Lecture 13: Statistics and Uncertainty

Nick Huntington-Klein

13 March, 2023

Data Communications

When you are doing data communications, what you are generally doing is taking data, using that data to draw some sort of conclusion, and then demonstrating that conclusion with the data in a convincing and accessible way
Statistics, roughly, is the process of drawing conclusions from data
If you can’t do that right, then at best you’ll be great at communicating bad or useless information

Data Communications

I’m not going to attempt to squash an entire statistics education in today
I’m going to assume that your technical stats education is to some degree limited, acknowledge that you will keep building on it and encourage you to do as much as you can (imagine a data analyst uninterested in getting as good at statistics as possible! Would you trust their work?)
I’ll focus on how to get as much as right possible from a conceptual working-with-data standpoint
Many, many, many bad errors are ones that require no advanced mathematical skill to figure out or correct

Drawing Conclusions from Data

Things to Get Right:

Properly using and understanding the data
Properly understanding what the data tells us (and doesn’t tell us) about the real world
Creating plausible results
Doing the right calculations
Properly accounting for uncertainty

(many statistics classes only bother with the last two!)

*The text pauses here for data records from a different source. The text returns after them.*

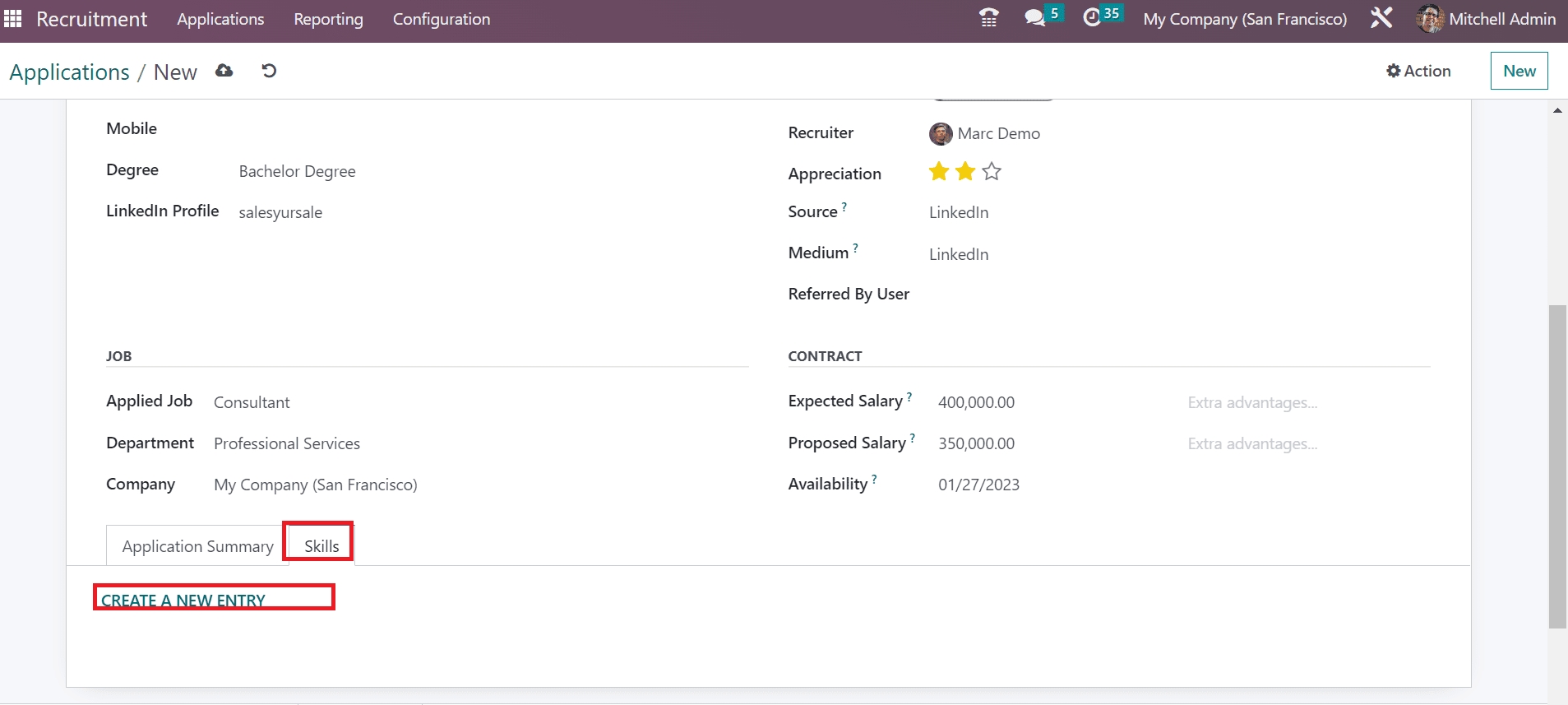The width and height of the screenshot is (1568, 705).
Task: Click the Expected Salary input field
Action: [x=1052, y=402]
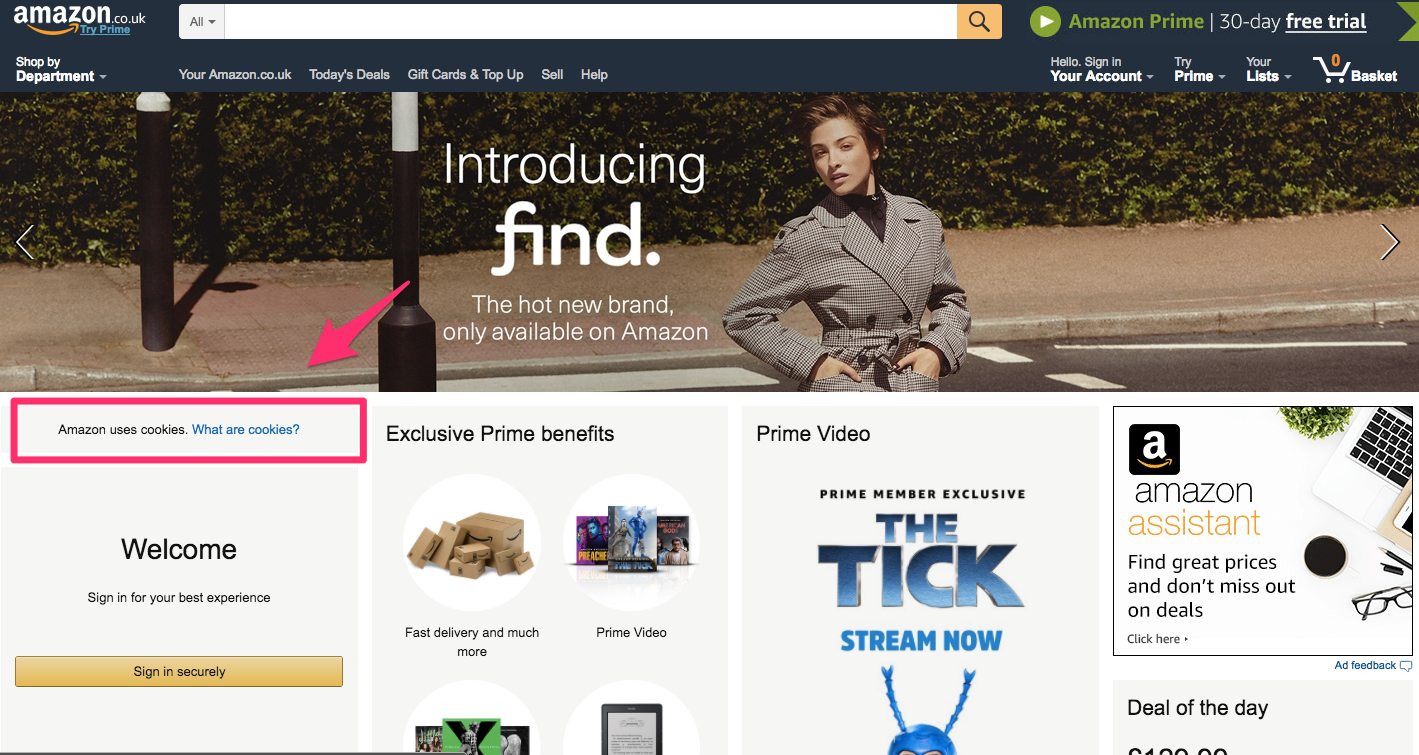Advance hero carousel with right arrow
Screen dimensions: 1419x755
click(1389, 242)
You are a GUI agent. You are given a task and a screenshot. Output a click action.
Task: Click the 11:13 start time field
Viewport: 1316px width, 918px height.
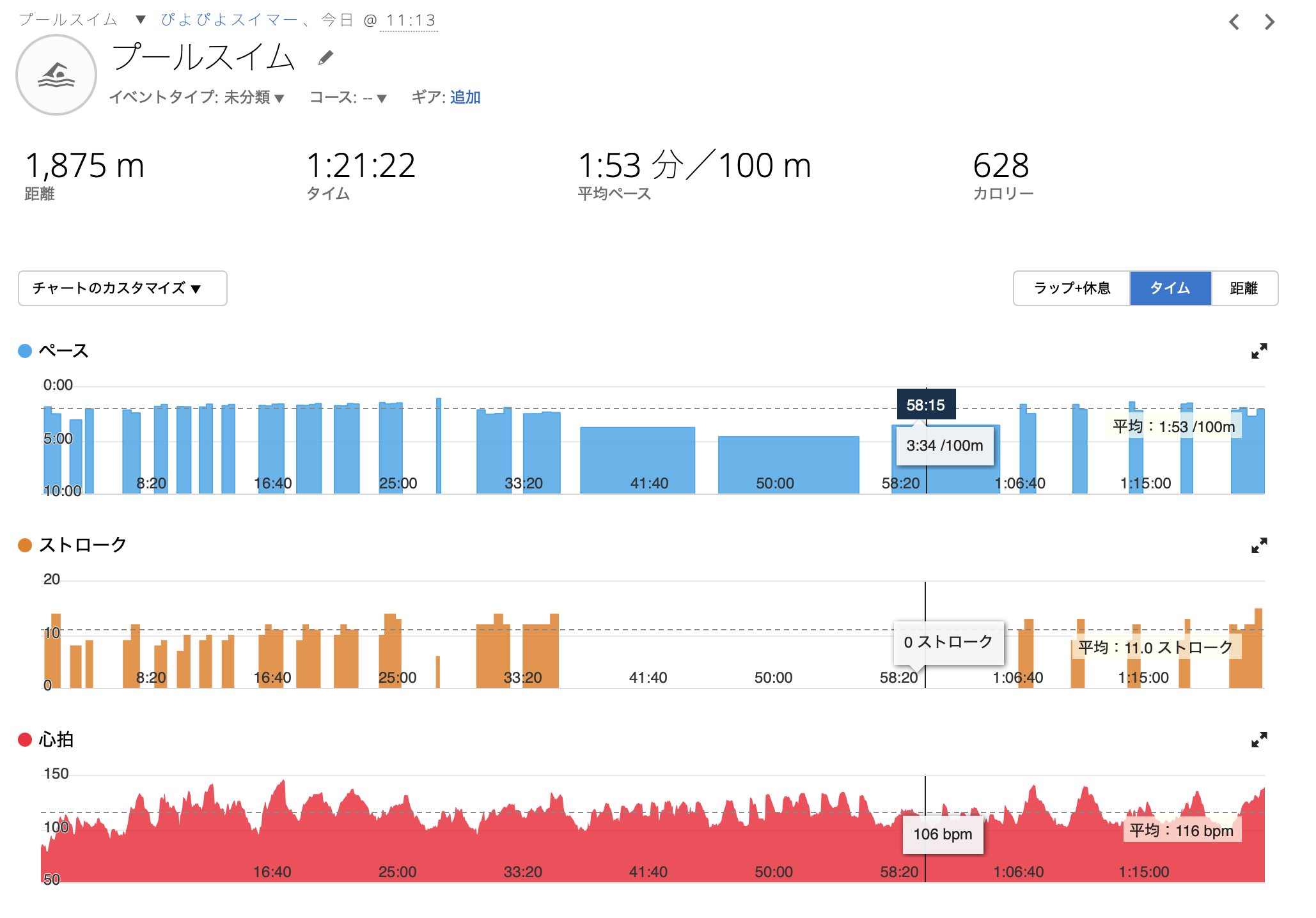[x=410, y=20]
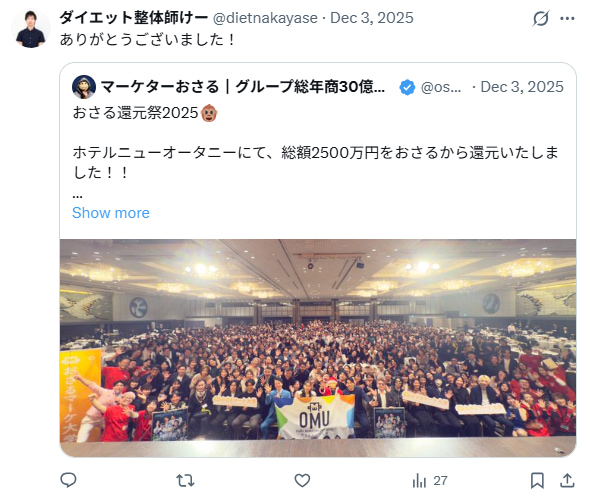590x499 pixels.
Task: Click the quoted tweet body text
Action: pyautogui.click(x=315, y=153)
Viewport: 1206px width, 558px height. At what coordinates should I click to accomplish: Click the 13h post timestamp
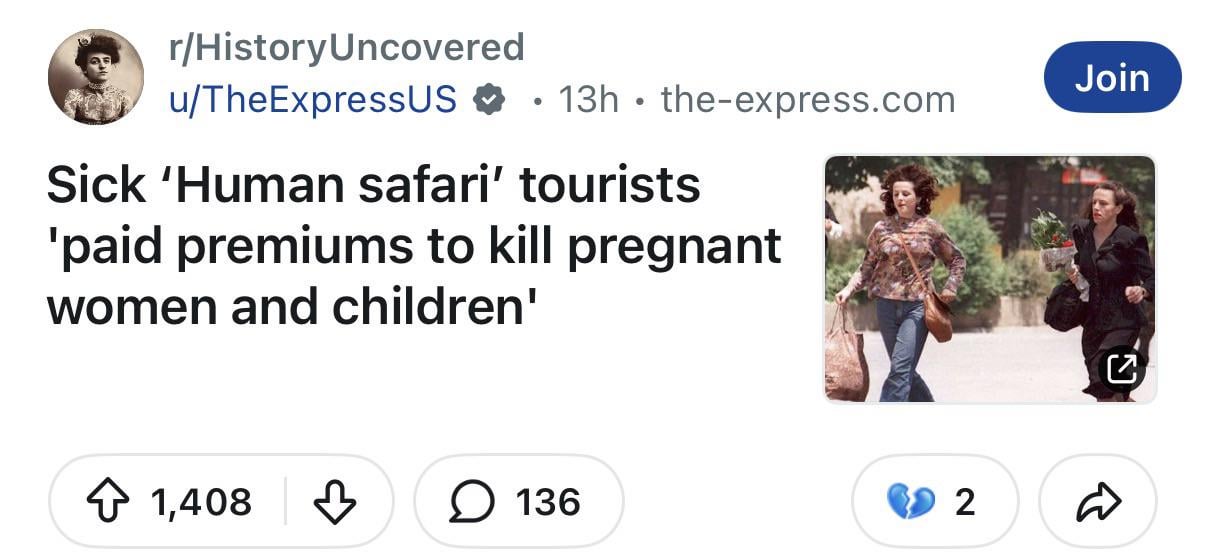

Properly Using and Understanding the Data

Read the data documentation. Don’t just rely on column names! These give you an indication of what the variable is, but not all the details of what it means, what question was asked to get it, and so on.
This includes both documentation about the variables themselves and information about how the data was collected - who’s in the sample, how they were interviewed
Be critical! Was there a likely agenda behind data collection or how things were measured? How big is the sample?
Lots of data is just bad - in any decent analytics house they’ll start on any new data set by testing it against some base truth. They won’t take it for granted, and you shouldn’t either

Properly Using and Understanding the Data

Measurement is important! If we don’t think the measurement is good and means what we think it means, there’s little point in doing data analysis anyway
Measurement can be bad because it’s noisy (the data isn’t very precise or there are errors in it, or often missing), because it’s misleading (the questions is fine but you’re trying to use the data in a wrong way), because it’s weak (small sample, big data categories) or because it’s insufficient (you’re trying to answer a much grander question than the data can really handle)
Garbage in, garbage out

Be Careful!

Nothing worse than finding out after the fact that you were reading your data wrong
Author Naomi Wolf had a book about the treatment of homosexuality in 19th century England. She reported that it was punishable by death since “sodomy” charges were followed by “death recorded” in the judicial logs
However, “sodomy” referred to a host of other sexual offenses, and “death recorded” specifically means they weren’t killed because their death was recorded but not carried out
The main point of the book fell apart! Because she didn’t understand the measurements

Be Careful!

Paul Dolan wrote a book about how marriage makes you miserable
A key part of this was the finding that, in the American Time Use Survey, married people surveyed about their happiness when the spouse was present reported being happy, but when the spouse was absent they reported being unhappy. Covering up unhappiness in front of their spouse, truly miserable!
But while Dolan read spouse present/absent as “spouse is in the room during questioning”, it actually meant “spouse together/separated.” He was comparing couples that were together vs. couples that were separating!
Didn’t read the data documentation. Oops.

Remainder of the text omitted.